### Problem details:
The entries below should appear again in your reply, word for word.

### Items from a dataset:
*** Block opens ***

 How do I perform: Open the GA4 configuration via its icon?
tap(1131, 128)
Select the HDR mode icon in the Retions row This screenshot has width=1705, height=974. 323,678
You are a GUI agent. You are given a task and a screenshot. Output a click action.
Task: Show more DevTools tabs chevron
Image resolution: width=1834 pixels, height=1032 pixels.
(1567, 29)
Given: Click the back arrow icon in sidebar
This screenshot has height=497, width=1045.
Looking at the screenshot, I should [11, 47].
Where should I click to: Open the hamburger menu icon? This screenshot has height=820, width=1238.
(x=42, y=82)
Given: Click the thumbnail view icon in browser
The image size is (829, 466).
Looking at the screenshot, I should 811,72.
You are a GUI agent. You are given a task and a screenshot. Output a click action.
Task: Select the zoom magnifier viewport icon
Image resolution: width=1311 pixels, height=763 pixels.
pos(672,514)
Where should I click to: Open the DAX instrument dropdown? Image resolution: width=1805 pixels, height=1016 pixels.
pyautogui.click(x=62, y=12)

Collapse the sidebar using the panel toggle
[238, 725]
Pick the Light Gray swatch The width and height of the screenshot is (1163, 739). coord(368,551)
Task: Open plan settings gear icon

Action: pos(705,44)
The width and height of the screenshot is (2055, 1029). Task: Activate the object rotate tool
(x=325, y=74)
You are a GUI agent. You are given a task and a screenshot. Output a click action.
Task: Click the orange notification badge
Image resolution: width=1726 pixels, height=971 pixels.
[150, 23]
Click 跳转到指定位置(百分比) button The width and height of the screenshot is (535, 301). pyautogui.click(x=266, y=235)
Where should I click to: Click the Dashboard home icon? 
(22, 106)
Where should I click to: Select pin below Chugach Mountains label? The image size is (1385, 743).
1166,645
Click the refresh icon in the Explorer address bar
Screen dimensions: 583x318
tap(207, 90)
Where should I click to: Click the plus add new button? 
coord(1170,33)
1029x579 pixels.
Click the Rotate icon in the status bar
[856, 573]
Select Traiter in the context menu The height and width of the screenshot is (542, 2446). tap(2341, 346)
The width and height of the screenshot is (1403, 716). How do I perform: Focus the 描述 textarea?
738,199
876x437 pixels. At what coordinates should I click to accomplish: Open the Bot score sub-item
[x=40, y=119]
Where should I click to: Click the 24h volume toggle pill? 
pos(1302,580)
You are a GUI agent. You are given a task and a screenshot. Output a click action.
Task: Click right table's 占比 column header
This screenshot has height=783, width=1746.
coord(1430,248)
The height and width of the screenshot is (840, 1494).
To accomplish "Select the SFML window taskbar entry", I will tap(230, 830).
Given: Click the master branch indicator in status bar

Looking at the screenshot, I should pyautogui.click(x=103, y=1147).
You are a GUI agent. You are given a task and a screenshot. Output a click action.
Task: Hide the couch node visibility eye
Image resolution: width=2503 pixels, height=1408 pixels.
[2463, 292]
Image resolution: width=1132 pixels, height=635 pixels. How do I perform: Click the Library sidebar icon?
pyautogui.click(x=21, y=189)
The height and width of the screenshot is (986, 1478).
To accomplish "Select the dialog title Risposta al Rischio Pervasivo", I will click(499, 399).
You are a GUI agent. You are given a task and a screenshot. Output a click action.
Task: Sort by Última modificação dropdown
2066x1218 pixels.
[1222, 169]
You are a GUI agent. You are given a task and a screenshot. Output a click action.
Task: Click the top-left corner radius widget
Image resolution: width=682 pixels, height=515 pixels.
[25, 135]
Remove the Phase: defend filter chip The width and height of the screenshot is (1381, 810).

*** Block closes ***

### Solution for this exercise:
 How do I perform: Open the GA4 configuration via its icon?
tap(1131, 128)
Select the HDR mode icon in the Retions row This screenshot has width=1705, height=974. 323,678
You are a GUI agent. You are given a task and a screenshot. Output a click action.
Task: Show more DevTools tabs chevron
Image resolution: width=1834 pixels, height=1032 pixels.
(1567, 29)
Given: Click the back arrow icon in sidebar
This screenshot has height=497, width=1045.
Looking at the screenshot, I should [11, 47].
Where should I click to: Open the hamburger menu icon? This screenshot has height=820, width=1238.
(x=42, y=82)
Given: Click the thumbnail view icon in browser
The image size is (829, 466).
Looking at the screenshot, I should 811,72.
You are a GUI agent. You are given a task and a screenshot. Output a click action.
Task: Select the zoom magnifier viewport icon
Image resolution: width=1311 pixels, height=763 pixels.
pos(672,514)
Where should I click to: Open the DAX instrument dropdown? Image resolution: width=1805 pixels, height=1016 pixels.
pyautogui.click(x=62, y=12)

Collapse the sidebar using the panel toggle
[238, 725]
Pick the Light Gray swatch The width and height of the screenshot is (1163, 739). coord(368,551)
Task: Open plan settings gear icon

Action: pos(705,44)
The width and height of the screenshot is (2055, 1029). Task: Activate the object rotate tool
(x=325, y=74)
You are a GUI agent. You are given a task and a screenshot. Output a click action.
Task: Click the orange notification badge
Image resolution: width=1726 pixels, height=971 pixels.
[150, 23]
Click 跳转到指定位置(百分比) button The width and height of the screenshot is (535, 301). pyautogui.click(x=266, y=235)
Where should I click to: Click the Dashboard home icon? 
(22, 106)
Where should I click to: Select pin below Chugach Mountains label? The image size is (1385, 743).
1166,645
Click the refresh icon in the Explorer address bar
Screen dimensions: 583x318
tap(207, 90)
Where should I click to: Click the plus add new button? 
coord(1170,33)
1029x579 pixels.
Click the Rotate icon in the status bar
[856, 573]
Select Traiter in the context menu The height and width of the screenshot is (542, 2446). tap(2341, 346)
The width and height of the screenshot is (1403, 716). How do I perform: Focus the 描述 textarea?
738,199
876x437 pixels. At what coordinates should I click to accomplish: Open the Bot score sub-item
[x=40, y=119]
Where should I click to: Click the 24h volume toggle pill? 
pos(1302,580)
You are a GUI agent. You are given a task and a screenshot. Output a click action.
Task: Click right table's 占比 column header
This screenshot has height=783, width=1746.
coord(1430,248)
The height and width of the screenshot is (840, 1494).
To accomplish "Select the SFML window taskbar entry", I will tap(230, 830).
Given: Click the master branch indicator in status bar

Looking at the screenshot, I should pyautogui.click(x=103, y=1147).
You are a GUI agent. You are given a task and a screenshot. Output a click action.
Task: Hide the couch node visibility eye
Image resolution: width=2503 pixels, height=1408 pixels.
[2463, 292]
Image resolution: width=1132 pixels, height=635 pixels. How do I perform: Click the Library sidebar icon?
pyautogui.click(x=21, y=189)
The height and width of the screenshot is (986, 1478).
To accomplish "Select the dialog title Risposta al Rischio Pervasivo", I will click(499, 399).
You are a GUI agent. You are given a task and a screenshot. Output a click action.
Task: Sort by Última modificação dropdown
2066x1218 pixels.
[1222, 169]
You are a GUI agent. You are given a task and a screenshot. Output a click action.
Task: Click the top-left corner radius widget
Image resolution: width=682 pixels, height=515 pixels.
[25, 135]
Remove the Phase: defend filter chip The width and height of the screenshot is (1381, 810).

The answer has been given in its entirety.